Declamando versos, ela ajuda esse grupo específico a deixar a voz saudável e compatível com o visual já modificado. “Esteticamente é fácil, mas e a voz? É o que denuncia. No caso das travestis, elas usam falsetes, tem uma forma de produzir um som nasal para minimizar o tom grave da voz masculina”, explica.
É dentro do consultório que Denise apresenta obras da literatura brasileira em diferentes interpretações. A especialista repete trechos de uma mesma poesia, modificando apenas a forma. A metodologia da sessão (ou aula) suaviza a relação entre a especialista e os pacientes. “São pessoas muito nervosas, tensas, machucadas. E a poesia é muito leve. Então, é um momento de paz, serenidade, recebido com prazer. Com a ‘A Rua das rimas’ (poema de Guilherme de Almeida), muitas choram.”
O trabalho demanda tempo, e disponibilidade de ambas as partes. A fonoaudióloga revela que é preciso, em média, 40 a 50 dias para que os pacientes fiquem à vontade. “Tenho que resgatar a voz natural. E isso é muito difícil para esse público.”
Para ter êxito com uma população tão carente e fragilizada, Denise desenvolve a técnica de modulação da palavra. O que ela oferece é uma espécie de maquiagem na fala.  “Começo a mostrar para o paciente que posso emitir a poesia de várias formas. A voz continua a mesma, mas auditivamente parece outra. O importante não é falar fino ou grosso, é ter um jeito feminino ou masculino de falar”, resume.

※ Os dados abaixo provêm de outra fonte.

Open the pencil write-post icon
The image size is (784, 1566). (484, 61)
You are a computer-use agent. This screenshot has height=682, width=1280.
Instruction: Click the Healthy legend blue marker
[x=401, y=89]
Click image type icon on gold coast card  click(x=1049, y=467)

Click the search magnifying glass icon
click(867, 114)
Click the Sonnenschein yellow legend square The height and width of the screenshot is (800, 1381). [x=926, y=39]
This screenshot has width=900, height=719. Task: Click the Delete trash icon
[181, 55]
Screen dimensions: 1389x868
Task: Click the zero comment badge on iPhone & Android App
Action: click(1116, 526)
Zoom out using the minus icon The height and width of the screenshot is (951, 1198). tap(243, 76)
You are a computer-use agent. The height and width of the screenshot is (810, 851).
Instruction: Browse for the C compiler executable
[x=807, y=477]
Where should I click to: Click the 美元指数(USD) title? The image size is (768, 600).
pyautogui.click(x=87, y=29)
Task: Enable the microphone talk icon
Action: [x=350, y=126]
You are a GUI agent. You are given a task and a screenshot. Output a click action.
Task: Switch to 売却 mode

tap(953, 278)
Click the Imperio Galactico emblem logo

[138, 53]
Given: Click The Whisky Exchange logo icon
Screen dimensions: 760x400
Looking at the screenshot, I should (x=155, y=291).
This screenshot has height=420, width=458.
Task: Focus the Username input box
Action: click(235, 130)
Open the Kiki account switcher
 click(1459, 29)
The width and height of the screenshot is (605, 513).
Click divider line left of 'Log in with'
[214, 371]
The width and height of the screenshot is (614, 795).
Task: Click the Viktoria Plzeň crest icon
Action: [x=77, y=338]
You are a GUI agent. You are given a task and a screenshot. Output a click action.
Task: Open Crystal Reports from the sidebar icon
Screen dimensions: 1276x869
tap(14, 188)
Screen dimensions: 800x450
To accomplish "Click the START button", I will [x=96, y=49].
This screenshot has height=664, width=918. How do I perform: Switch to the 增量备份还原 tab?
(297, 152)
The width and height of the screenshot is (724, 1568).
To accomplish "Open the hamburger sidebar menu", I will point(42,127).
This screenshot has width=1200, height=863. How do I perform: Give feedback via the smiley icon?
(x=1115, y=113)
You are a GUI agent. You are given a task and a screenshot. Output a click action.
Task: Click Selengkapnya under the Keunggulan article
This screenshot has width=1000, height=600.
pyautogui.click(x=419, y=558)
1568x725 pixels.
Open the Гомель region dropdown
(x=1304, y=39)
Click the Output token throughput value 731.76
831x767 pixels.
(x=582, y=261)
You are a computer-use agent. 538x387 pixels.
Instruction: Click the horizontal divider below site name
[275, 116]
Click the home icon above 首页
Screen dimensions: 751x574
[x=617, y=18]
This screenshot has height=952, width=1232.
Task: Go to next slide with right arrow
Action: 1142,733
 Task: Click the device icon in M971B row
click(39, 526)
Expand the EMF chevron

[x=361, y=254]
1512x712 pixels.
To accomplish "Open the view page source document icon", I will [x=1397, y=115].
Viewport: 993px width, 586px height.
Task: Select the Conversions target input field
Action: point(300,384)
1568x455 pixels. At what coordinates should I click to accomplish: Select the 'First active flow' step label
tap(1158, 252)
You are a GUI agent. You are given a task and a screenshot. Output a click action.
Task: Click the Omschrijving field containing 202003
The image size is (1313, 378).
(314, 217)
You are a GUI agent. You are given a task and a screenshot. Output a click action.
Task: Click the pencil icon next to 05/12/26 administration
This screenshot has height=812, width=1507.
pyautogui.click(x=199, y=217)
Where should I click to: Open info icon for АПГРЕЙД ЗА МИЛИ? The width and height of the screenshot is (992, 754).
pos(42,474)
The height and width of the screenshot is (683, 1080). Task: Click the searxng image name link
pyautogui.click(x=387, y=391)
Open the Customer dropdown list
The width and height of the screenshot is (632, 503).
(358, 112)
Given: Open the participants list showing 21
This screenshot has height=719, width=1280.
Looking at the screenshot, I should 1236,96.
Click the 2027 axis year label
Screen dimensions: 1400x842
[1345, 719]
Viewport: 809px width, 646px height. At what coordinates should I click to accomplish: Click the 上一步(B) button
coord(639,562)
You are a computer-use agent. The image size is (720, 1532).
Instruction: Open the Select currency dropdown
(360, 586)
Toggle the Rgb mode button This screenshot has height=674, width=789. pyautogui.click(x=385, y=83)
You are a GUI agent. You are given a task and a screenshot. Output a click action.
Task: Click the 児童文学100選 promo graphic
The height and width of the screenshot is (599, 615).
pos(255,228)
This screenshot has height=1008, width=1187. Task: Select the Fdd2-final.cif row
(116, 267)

A poesia abre terreno para introduzir a prosa. A eficácia, em alguns casos, vai além da técnica. Com a ajuda de Manuel Bandeira – o queridinho da médica – e Cecília Meireles, ela também desperta nos pacientes o prazer pela leitura. “Fiquei muito contente que muitas foram às livrarias atrás dos autores que uso em consultório e descobriram inúmeros outros. Abre caminho para o conhecimento e coisas boas.”